Tag Archives: punctuation

Punctuation for meaning

Could we improve children’s understanding of punctuation by making a more explicit link between punctuation and meaning right from the start of the learning to read process?

NC English wordle

I’m going to share a poem that I encountered many years ago (top infants, as it happens; I’m in my early 40’s now).

One day when I was feeling sick,
I paid a call on Dr. Nick,
Now Doctor Nicholas said to me:
“You must use hair oil in your tea,
Put plenty of sugar in your ears,
Use cotton wool when the weather clears,
Take country walks when you go to bed,
Use feather pillows on your bread,
Use butter for your daily dip,
Good soap and water you should sip,
This tonic for you I will prescribe,
And if you do as I describe,
Rarely, if ever, will you feel sick.”
“Oh thank you! Thank you, Dr. Nick!”
I took my coat I went my ways
And I’ve been healthy all my days
I’ve followed the doctor’s words to the letter
To tell the truth I’ve never felt better.

I’ve tried to find the author of the poem, but to no avail. All I know is that appeared in an British reading scheme book. It was paired with an article about the loss of an American space rocket on launch, because of an erroneous hyphen in the launch programme code.

I do have a good memory, I suppose, because the poem has stuck with me. What I love about it, as the sharp-eyed reader has already spotted, is the way that shuffling some of that punctuation actually renders Dr. Nick’s advice fairly sensible, if of questionable medical benefit.

Paired with the space article, they made concrete the idea that punctuation itself is often the final arbiter of meaning.
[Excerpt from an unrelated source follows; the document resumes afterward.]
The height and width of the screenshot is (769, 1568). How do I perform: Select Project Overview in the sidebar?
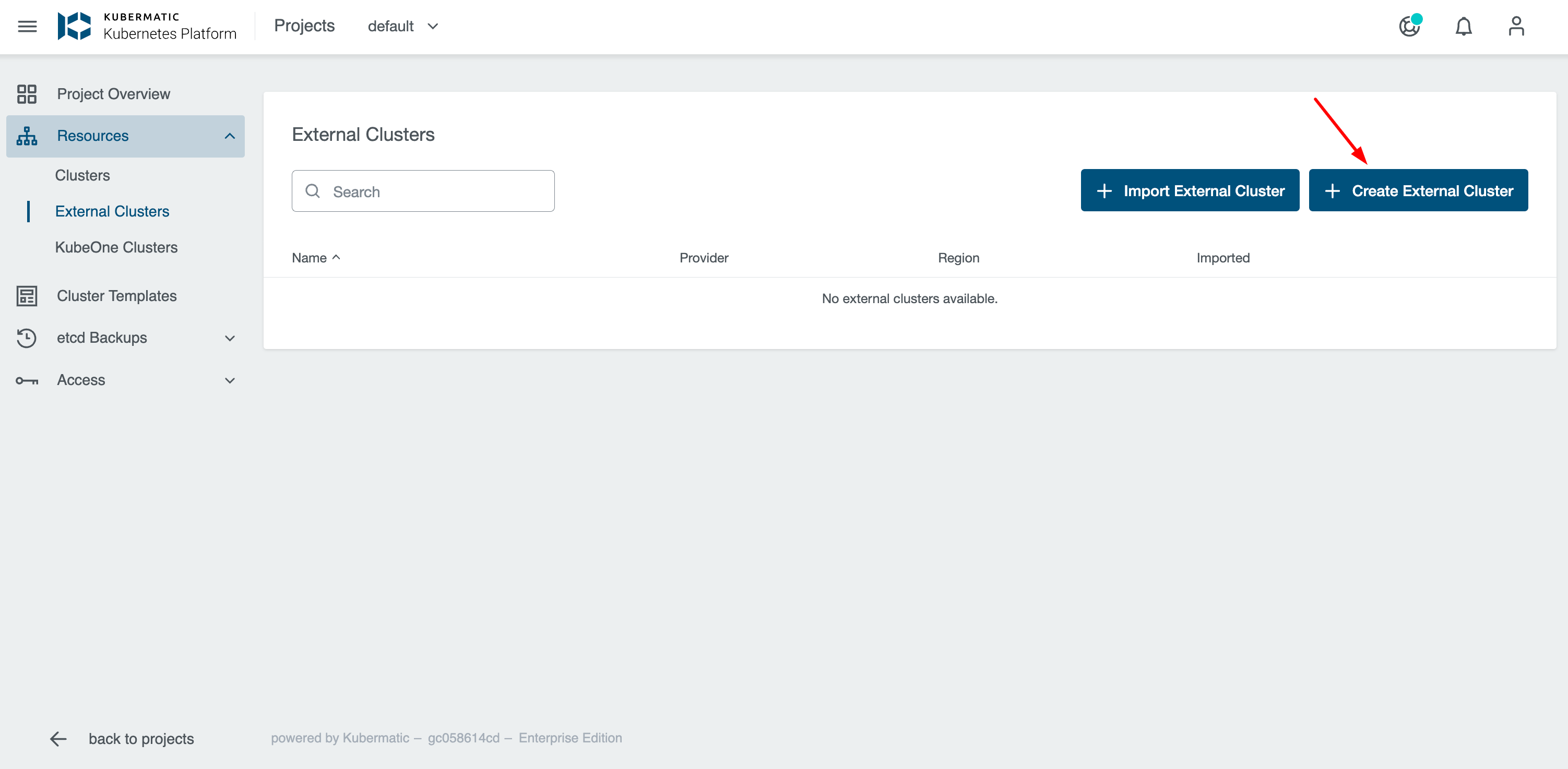(113, 94)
You put that comma there, your sentence now means something a little, or a lot different. This is a point which is often overlooked during the process of teaching pupils to punctuate. I think that there may be a sound reason for this. As they learn to read, children encounter punctuation in the texts they are learning from. Generally this will happen substantially before children are dealing with punctuation in their own writing. In this context, it makes sense to teach punctuation from a reading-focussed perspective. In reality, I suspect common practice reinforces the idea that punctuation’s purpose is as an aid to the reader, rather than an aid to allow the writer to convey meaning more effectively. Yes, I’m thinking of the dreaded “small breaths at commas, bigger breaths at fullstops” habit. Worse still I’m-thinking-of-the-teacher-reading-a-text-without-expression-pause-or-modulation-and-certainly-without-any-nod-to-any-kind-of-punctuation-to-try-to-show-what-writing-without-punctuation-sounds-like. I’m sure we’ve all done it at some point!
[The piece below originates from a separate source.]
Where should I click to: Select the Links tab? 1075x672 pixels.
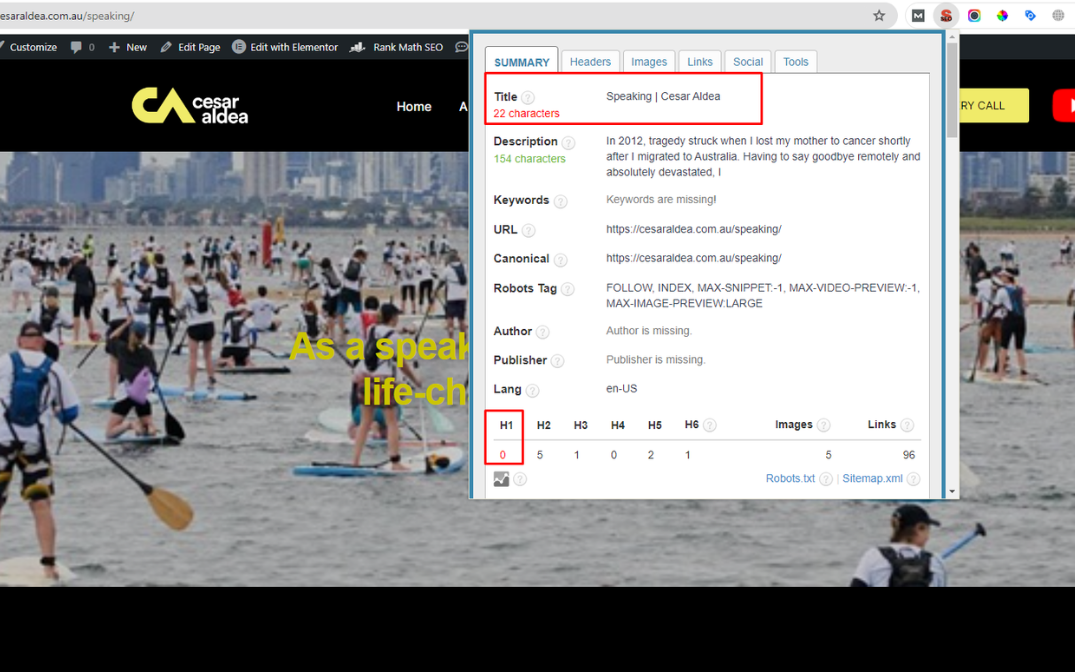tap(700, 62)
The corollary of this is that by the time children encounter punctuation as writers, many of them still have a preconceived idea of the main purpose of punctuation, which is not often enough debunked. By the time they start using “more ambitious” punctuation, many children will take an approach that treats punctuation as little more than cake decoration, chucking in exclamation marks as though they are going out of fashion, not daring to use anything as mundane as a full-stop.

The wordle at the top of these page is made from the full text of the UK National Curriculum document for English Trying to find the word punctuation in there is a little like “Where’s Wally?” That’s “Where’s Waldo? for my American readers.

I’m not going to say much more than to repose that opening question:

Could we improve children’s understanding of punctuation by making a more explicit link between punctuation and meaning right from the start of the learning to read process?